======== Records for processing

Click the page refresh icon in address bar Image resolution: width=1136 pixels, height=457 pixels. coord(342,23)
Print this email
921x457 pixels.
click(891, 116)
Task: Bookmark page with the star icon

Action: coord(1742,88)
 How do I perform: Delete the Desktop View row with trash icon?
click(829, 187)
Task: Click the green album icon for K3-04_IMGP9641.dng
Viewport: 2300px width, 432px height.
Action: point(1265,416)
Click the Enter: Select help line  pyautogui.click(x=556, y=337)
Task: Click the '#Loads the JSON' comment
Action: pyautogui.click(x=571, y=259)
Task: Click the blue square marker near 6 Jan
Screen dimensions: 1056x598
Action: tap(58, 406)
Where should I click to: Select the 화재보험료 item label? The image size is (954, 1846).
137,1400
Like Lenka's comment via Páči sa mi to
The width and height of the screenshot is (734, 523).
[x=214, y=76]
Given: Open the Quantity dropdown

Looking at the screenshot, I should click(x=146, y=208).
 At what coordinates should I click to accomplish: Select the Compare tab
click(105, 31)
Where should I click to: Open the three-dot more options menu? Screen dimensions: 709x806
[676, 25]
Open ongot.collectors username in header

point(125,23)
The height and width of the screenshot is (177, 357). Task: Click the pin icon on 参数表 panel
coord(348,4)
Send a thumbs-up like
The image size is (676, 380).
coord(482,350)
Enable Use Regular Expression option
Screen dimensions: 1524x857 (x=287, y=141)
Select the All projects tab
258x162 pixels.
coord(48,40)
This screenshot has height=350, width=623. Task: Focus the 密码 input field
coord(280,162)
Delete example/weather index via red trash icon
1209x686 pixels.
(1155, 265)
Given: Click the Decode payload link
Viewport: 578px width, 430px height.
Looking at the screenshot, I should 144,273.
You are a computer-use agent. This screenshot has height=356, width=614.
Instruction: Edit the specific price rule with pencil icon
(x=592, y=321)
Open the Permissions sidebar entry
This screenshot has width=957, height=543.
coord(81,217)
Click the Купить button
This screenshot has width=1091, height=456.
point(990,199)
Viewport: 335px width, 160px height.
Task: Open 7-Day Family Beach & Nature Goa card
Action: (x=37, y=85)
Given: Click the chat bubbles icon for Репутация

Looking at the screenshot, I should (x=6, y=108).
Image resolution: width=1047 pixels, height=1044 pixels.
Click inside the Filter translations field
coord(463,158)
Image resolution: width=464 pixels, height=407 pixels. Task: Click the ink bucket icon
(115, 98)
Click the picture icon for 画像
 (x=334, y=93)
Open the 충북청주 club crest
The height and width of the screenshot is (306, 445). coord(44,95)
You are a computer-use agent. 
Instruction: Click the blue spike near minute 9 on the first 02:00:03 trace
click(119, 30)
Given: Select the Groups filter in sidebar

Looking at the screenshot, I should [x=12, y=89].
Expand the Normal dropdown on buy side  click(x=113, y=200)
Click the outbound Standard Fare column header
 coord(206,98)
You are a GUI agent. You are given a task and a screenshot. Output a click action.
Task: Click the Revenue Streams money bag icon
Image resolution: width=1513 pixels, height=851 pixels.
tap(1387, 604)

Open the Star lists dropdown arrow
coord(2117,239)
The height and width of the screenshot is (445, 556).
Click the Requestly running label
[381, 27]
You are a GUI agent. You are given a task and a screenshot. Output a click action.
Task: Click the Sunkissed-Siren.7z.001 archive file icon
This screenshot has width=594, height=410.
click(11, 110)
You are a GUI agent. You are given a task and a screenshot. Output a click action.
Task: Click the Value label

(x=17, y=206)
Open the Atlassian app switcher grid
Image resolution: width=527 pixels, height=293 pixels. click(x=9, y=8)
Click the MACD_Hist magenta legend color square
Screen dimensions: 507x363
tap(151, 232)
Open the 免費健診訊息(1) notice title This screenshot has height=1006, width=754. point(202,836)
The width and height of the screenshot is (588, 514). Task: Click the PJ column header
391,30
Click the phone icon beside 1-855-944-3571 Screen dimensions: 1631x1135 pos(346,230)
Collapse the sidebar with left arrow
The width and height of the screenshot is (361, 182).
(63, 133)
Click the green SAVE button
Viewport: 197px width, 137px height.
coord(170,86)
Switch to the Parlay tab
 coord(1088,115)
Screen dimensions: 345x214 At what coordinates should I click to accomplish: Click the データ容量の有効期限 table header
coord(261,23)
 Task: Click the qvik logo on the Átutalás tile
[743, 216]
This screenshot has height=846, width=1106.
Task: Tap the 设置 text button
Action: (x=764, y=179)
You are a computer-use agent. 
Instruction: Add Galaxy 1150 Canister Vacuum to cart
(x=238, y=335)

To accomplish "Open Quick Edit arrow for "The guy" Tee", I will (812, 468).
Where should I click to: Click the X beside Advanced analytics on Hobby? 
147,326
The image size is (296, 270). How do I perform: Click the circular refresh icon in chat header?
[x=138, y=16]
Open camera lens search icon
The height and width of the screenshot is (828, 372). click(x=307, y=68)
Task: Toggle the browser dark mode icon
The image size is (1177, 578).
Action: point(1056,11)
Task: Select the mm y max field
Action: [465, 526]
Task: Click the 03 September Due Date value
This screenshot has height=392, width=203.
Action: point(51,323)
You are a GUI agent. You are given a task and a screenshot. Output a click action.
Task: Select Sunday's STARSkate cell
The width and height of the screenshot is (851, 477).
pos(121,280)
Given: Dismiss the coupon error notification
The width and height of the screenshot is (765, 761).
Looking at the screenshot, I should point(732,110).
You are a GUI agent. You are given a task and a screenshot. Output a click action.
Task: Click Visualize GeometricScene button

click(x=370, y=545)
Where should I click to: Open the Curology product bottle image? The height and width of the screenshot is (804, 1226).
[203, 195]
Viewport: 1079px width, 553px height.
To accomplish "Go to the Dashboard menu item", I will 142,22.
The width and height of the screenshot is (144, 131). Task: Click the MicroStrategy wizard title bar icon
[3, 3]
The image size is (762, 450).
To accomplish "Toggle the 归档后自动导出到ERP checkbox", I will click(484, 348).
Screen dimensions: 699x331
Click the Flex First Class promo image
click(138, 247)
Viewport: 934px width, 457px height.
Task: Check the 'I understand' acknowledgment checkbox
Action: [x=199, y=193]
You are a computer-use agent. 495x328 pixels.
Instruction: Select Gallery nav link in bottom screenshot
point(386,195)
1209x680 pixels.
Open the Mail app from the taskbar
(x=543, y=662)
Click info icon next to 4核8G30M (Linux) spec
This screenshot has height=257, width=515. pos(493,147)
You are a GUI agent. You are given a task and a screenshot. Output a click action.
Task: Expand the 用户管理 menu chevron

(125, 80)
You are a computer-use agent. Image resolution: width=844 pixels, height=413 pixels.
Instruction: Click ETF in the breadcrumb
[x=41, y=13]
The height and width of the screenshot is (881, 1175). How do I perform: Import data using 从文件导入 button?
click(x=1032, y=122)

================

* Written instruction *
Revise the listing above by replacing each "Where should I click to" with "Where do I click to", leaving everything else unchanged.

* Output of the exercise *
Click the page refresh icon in address bar Image resolution: width=1136 pixels, height=457 pixels. coord(342,23)
Print this email
921x457 pixels.
click(891, 116)
Task: Bookmark page with the star icon

Action: coord(1742,88)
 How do I perform: Delete the Desktop View row with trash icon?
click(829, 187)
Task: Click the green album icon for K3-04_IMGP9641.dng
Viewport: 2300px width, 432px height.
Action: point(1265,416)
Click the Enter: Select help line  pyautogui.click(x=556, y=337)
Task: Click the '#Loads the JSON' comment
Action: pyautogui.click(x=571, y=259)
Task: Click the blue square marker near 6 Jan
Screen dimensions: 1056x598
Action: tap(58, 406)
Where do I click to: Select the 화재보험료 item label? The image size is (954, 1846).
137,1400
Like Lenka's comment via Páči sa mi to
The width and height of the screenshot is (734, 523).
[x=214, y=76]
Given: Open the Quantity dropdown

Looking at the screenshot, I should click(x=146, y=208).
 At what coordinates should I click to accomplish: Select the Compare tab
click(105, 31)
Where do I click to: Open the three-dot more options menu? Screen dimensions: 709x806
[676, 25]
Open ongot.collectors username in header

point(125,23)
The height and width of the screenshot is (177, 357). Task: Click the pin icon on 参数表 panel
coord(348,4)
Send a thumbs-up like
The image size is (676, 380).
coord(482,350)
Enable Use Regular Expression option
Screen dimensions: 1524x857 (x=287, y=141)
Select the All projects tab
258x162 pixels.
coord(48,40)
This screenshot has height=350, width=623. Task: Focus the 密码 input field
coord(280,162)
Delete example/weather index via red trash icon
1209x686 pixels.
(1155, 265)
Given: Click the Decode payload link
Viewport: 578px width, 430px height.
Looking at the screenshot, I should 144,273.
You are a computer-use agent. This screenshot has height=356, width=614.
Instruction: Edit the specific price rule with pencil icon
(x=592, y=321)
Open the Permissions sidebar entry
This screenshot has width=957, height=543.
coord(81,217)
Click the Купить button
This screenshot has width=1091, height=456.
point(990,199)
Viewport: 335px width, 160px height.
Task: Open 7-Day Family Beach & Nature Goa card
Action: (x=37, y=85)
Given: Click the chat bubbles icon for Репутация

Looking at the screenshot, I should (x=6, y=108).
Image resolution: width=1047 pixels, height=1044 pixels.
Click inside the Filter translations field
coord(463,158)
Image resolution: width=464 pixels, height=407 pixels. Task: Click the ink bucket icon
(115, 98)
Click the picture icon for 画像
 (x=334, y=93)
Open the 충북청주 club crest
The height and width of the screenshot is (306, 445). coord(44,95)
You are a computer-use agent. 
Instruction: Click the blue spike near minute 9 on the first 02:00:03 trace
click(119, 30)
Given: Select the Groups filter in sidebar

Looking at the screenshot, I should [x=12, y=89].
Expand the Normal dropdown on buy side  click(x=113, y=200)
Click the outbound Standard Fare column header
 coord(206,98)
You are a GUI agent. You are given a task and a screenshot. Output a click action.
Task: Click the Revenue Streams money bag icon
Image resolution: width=1513 pixels, height=851 pixels.
tap(1387, 604)

Open the Star lists dropdown arrow
coord(2117,239)
The height and width of the screenshot is (445, 556).
Click the Requestly running label
[381, 27]
You are a GUI agent. You are given a task and a screenshot. Output a click action.
Task: Click the Sunkissed-Siren.7z.001 archive file icon
This screenshot has width=594, height=410.
click(11, 110)
You are a GUI agent. You are given a task and a screenshot. Output a click action.
Task: Click the Value label

(x=17, y=206)
Open the Atlassian app switcher grid
Image resolution: width=527 pixels, height=293 pixels. click(x=9, y=8)
Click the MACD_Hist magenta legend color square
Screen dimensions: 507x363
tap(151, 232)
Open the 免費健診訊息(1) notice title This screenshot has height=1006, width=754. point(202,836)
The width and height of the screenshot is (588, 514). Task: Click the PJ column header
391,30
Click the phone icon beside 1-855-944-3571 Screen dimensions: 1631x1135 pos(346,230)
Collapse the sidebar with left arrow
The width and height of the screenshot is (361, 182).
(63, 133)
Click the green SAVE button
Viewport: 197px width, 137px height.
coord(170,86)
Switch to the Parlay tab
 coord(1088,115)
Screen dimensions: 345x214 At what coordinates should I click to accomplish: Click the データ容量の有効期限 table header
coord(261,23)
 Task: Click the qvik logo on the Átutalás tile
[743, 216]
This screenshot has height=846, width=1106.
Task: Tap the 设置 text button
Action: (x=764, y=179)
You are a computer-use agent. 
Instruction: Add Galaxy 1150 Canister Vacuum to cart
(x=238, y=335)

To accomplish "Open Quick Edit arrow for "The guy" Tee", I will (812, 468).
Where do I click to: Click the X beside Advanced analytics on Hobby? 
147,326
The image size is (296, 270). How do I perform: Click the circular refresh icon in chat header?
[x=138, y=16]
Open camera lens search icon
The height and width of the screenshot is (828, 372). click(x=307, y=68)
Task: Toggle the browser dark mode icon
The image size is (1177, 578).
Action: point(1056,11)
Task: Select the mm y max field
Action: [465, 526]
Task: Click the 03 September Due Date value
This screenshot has height=392, width=203.
Action: point(51,323)
You are a GUI agent. You are given a task and a screenshot. Output a click action.
Task: Select Sunday's STARSkate cell
The width and height of the screenshot is (851, 477).
pos(121,280)
Given: Dismiss the coupon error notification
The width and height of the screenshot is (765, 761).
Looking at the screenshot, I should point(732,110).
You are a GUI agent. You are given a task and a screenshot. Output a click action.
Task: Click Visualize GeometricScene button

click(x=370, y=545)
Where do I click to: Open the Curology product bottle image? The height and width of the screenshot is (804, 1226).
[203, 195]
Viewport: 1079px width, 553px height.
To accomplish "Go to the Dashboard menu item", I will 142,22.
The width and height of the screenshot is (144, 131). Task: Click the MicroStrategy wizard title bar icon
[3, 3]
The image size is (762, 450).
To accomplish "Toggle the 归档后自动导出到ERP checkbox", I will click(484, 348).
Screen dimensions: 699x331
Click the Flex First Class promo image
click(138, 247)
Viewport: 934px width, 457px height.
Task: Check the 'I understand' acknowledgment checkbox
Action: [x=199, y=193]
You are a computer-use agent. 495x328 pixels.
Instruction: Select Gallery nav link in bottom screenshot
point(386,195)
1209x680 pixels.
Open the Mail app from the taskbar
(x=543, y=662)
Click info icon next to 4核8G30M (Linux) spec
This screenshot has height=257, width=515. pos(493,147)
You are a GUI agent. You are given a task and a screenshot. Output a click action.
Task: Expand the 用户管理 menu chevron

(125, 80)
You are a computer-use agent. Image resolution: width=844 pixels, height=413 pixels.
Instruction: Click ETF in the breadcrumb
[x=41, y=13]
The height and width of the screenshot is (881, 1175). How do I perform: Import data using 从文件导入 button?
click(x=1032, y=122)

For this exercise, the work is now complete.